(Stored items)
# # #

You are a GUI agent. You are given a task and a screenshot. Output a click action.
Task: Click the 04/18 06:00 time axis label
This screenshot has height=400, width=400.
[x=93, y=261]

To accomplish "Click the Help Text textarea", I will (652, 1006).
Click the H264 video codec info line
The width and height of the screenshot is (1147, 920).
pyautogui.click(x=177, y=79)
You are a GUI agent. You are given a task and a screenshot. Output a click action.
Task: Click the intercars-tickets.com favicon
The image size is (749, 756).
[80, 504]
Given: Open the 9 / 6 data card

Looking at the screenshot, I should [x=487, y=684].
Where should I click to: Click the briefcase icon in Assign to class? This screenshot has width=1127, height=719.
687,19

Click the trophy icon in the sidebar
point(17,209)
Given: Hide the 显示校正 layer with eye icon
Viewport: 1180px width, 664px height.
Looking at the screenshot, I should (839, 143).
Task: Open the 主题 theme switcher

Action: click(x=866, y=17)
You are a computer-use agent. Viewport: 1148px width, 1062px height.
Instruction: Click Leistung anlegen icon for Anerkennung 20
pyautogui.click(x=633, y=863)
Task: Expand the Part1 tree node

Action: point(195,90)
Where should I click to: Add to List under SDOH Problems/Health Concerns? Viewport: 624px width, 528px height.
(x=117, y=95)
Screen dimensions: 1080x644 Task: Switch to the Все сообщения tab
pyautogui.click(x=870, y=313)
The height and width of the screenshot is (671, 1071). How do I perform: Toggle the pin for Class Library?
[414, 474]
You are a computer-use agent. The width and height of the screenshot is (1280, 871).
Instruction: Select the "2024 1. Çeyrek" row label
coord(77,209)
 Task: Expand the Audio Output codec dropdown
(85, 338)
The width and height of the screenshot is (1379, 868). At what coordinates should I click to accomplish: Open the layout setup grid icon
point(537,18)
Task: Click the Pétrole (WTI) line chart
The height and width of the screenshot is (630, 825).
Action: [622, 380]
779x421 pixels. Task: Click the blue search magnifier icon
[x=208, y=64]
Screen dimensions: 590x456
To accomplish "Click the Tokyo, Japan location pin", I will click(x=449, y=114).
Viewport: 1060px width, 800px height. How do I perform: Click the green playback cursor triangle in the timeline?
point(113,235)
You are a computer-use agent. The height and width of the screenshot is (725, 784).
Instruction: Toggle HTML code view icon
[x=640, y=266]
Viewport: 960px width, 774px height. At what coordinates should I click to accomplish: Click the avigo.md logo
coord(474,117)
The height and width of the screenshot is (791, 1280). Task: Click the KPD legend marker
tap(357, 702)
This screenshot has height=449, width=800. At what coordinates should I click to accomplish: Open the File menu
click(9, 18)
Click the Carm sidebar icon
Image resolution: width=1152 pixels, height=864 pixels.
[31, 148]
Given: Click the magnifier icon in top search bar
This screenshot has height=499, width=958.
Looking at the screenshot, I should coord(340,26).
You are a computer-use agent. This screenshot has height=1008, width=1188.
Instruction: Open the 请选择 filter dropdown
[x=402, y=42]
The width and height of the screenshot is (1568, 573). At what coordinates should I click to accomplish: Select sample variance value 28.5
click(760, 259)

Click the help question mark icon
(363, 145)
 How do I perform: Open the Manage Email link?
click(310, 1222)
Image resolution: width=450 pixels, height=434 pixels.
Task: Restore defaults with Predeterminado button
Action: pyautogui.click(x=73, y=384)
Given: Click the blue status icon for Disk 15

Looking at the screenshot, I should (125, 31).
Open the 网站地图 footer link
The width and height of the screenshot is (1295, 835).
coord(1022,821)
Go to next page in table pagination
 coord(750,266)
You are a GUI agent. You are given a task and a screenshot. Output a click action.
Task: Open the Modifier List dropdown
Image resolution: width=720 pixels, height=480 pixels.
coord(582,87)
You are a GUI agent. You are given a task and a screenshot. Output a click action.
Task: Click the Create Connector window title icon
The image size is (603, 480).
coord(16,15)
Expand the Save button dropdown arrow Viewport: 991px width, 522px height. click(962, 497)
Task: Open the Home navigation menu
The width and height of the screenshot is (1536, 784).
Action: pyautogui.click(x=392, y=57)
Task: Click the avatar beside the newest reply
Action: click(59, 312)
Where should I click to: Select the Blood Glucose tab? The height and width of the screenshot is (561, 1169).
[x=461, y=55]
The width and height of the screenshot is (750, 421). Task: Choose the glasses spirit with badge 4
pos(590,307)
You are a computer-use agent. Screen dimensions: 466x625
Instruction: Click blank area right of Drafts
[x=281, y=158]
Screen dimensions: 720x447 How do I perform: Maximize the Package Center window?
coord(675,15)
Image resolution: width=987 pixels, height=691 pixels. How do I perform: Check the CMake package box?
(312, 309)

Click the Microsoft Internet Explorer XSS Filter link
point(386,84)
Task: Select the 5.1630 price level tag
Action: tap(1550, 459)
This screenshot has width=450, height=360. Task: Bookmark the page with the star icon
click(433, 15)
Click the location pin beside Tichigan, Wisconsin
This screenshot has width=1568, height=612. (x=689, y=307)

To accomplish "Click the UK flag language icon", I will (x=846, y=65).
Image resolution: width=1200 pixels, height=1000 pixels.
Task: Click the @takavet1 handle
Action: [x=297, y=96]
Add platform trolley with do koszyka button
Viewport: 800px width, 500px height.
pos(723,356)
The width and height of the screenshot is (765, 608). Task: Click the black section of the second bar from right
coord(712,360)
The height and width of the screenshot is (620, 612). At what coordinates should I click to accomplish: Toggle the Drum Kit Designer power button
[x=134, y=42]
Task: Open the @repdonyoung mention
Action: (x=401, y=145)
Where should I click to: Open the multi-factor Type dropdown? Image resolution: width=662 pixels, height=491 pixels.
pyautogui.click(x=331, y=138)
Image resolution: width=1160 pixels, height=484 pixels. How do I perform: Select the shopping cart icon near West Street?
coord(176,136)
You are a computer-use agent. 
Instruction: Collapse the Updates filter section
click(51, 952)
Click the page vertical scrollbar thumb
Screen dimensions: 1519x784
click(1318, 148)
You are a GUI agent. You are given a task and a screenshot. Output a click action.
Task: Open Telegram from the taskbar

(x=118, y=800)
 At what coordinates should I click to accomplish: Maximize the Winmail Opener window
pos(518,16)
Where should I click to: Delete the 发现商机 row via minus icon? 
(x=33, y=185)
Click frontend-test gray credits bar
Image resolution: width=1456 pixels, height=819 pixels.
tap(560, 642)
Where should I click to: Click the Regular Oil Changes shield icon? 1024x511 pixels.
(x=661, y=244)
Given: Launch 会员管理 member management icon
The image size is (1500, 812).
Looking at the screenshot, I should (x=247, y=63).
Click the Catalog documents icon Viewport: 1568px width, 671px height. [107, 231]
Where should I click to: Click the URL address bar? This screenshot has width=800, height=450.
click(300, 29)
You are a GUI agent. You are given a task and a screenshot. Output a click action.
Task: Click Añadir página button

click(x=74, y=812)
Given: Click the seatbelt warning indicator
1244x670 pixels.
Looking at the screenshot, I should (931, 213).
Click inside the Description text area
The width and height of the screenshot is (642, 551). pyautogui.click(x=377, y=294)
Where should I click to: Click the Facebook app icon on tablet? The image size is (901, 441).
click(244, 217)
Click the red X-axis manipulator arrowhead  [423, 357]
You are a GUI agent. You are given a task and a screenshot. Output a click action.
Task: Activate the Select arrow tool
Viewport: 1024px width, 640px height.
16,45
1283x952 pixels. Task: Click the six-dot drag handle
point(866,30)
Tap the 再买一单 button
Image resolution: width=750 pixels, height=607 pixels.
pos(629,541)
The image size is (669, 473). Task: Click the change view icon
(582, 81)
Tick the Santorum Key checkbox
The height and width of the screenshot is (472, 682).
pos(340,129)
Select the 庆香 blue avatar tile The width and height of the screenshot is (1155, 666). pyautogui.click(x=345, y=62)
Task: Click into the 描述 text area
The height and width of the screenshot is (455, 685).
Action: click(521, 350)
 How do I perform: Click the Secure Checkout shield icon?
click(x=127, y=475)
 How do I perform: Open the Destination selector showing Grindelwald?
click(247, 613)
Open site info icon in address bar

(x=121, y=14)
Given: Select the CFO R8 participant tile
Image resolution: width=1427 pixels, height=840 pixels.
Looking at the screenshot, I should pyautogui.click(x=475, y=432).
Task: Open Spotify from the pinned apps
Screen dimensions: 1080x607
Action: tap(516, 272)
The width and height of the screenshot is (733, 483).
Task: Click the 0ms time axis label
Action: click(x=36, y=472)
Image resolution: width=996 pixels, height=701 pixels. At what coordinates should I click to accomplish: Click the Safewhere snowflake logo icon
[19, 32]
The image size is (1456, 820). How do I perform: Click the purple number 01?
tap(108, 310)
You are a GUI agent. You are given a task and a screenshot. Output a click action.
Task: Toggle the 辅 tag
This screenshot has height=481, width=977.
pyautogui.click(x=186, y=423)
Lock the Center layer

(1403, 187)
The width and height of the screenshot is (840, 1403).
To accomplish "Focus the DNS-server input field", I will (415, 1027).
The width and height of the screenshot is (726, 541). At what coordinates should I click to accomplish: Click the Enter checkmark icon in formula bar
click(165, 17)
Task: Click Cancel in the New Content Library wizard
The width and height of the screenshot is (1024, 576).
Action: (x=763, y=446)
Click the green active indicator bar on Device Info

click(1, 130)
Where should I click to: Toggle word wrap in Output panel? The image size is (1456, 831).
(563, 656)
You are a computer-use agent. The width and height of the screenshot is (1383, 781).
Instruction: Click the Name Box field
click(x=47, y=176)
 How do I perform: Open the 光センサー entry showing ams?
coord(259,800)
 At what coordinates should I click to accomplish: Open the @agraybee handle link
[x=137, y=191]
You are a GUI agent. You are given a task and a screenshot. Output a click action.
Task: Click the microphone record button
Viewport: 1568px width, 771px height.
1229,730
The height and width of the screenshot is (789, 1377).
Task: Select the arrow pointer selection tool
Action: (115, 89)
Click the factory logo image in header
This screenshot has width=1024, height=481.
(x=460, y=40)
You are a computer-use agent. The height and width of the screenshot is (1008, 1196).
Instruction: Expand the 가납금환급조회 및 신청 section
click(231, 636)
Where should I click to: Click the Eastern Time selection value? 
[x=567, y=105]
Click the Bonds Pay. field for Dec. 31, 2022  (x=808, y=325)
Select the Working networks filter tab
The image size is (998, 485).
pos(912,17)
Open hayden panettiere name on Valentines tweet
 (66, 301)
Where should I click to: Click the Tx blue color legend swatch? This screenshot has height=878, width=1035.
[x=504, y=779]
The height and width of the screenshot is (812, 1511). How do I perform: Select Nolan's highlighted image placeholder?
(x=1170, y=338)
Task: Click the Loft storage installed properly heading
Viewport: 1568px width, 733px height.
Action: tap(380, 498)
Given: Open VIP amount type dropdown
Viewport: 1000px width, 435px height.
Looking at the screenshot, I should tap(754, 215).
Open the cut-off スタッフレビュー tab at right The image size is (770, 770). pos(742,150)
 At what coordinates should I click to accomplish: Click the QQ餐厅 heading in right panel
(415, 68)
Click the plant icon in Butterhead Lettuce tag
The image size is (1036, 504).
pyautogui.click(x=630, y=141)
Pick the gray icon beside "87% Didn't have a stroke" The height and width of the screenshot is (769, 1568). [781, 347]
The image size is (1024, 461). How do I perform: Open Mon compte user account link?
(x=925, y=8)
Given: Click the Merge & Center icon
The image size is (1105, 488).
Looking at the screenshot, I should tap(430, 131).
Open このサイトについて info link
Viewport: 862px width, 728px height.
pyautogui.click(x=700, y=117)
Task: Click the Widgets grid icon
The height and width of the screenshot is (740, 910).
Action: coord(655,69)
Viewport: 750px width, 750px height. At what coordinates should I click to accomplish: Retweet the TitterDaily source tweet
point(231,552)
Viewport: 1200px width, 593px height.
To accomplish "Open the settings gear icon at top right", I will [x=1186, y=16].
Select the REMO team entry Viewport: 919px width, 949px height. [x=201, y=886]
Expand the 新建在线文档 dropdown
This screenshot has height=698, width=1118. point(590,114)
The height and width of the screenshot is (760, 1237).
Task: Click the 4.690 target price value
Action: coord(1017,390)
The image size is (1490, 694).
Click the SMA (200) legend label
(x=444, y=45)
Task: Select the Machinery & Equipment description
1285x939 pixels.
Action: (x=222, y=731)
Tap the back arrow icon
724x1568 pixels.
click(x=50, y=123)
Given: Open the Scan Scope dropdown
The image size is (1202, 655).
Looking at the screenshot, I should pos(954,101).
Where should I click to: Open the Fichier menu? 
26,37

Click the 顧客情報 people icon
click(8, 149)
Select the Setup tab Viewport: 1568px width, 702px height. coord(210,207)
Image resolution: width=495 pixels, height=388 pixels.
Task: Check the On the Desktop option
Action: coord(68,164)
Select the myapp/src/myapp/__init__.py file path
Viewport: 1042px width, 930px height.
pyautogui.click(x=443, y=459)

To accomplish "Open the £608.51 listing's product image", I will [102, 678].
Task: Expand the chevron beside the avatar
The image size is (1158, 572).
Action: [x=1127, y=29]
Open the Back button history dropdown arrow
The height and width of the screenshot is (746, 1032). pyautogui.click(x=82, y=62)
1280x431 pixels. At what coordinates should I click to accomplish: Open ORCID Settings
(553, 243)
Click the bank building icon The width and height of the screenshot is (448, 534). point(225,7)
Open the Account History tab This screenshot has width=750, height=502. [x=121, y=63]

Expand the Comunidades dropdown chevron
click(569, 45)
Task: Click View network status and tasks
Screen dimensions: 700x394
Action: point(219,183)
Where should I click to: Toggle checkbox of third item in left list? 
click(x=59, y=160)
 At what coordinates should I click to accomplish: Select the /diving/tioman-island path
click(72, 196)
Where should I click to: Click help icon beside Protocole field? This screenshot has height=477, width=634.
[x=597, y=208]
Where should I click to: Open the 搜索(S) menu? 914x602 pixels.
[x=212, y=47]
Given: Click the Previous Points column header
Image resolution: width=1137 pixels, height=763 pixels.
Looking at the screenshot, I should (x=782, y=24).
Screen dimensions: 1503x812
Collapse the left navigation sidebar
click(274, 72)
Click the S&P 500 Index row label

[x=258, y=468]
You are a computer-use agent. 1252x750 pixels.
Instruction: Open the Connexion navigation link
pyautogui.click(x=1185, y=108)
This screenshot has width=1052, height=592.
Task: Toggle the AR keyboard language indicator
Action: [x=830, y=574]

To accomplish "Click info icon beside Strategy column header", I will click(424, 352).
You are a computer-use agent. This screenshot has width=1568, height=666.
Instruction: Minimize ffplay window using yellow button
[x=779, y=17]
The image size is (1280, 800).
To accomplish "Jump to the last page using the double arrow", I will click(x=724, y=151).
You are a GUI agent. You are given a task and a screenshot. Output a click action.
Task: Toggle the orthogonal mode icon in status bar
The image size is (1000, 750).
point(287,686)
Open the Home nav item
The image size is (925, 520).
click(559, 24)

# # #

* PROBLEM:
Beginning with the line that holds "The image size is (1000, 750).", restate word for word every line down to the end of the data, and only those lines.

* EXERCISE SOLUTION:
The image size is (1000, 750).
point(287,686)
Open the Home nav item
The image size is (925, 520).
click(559, 24)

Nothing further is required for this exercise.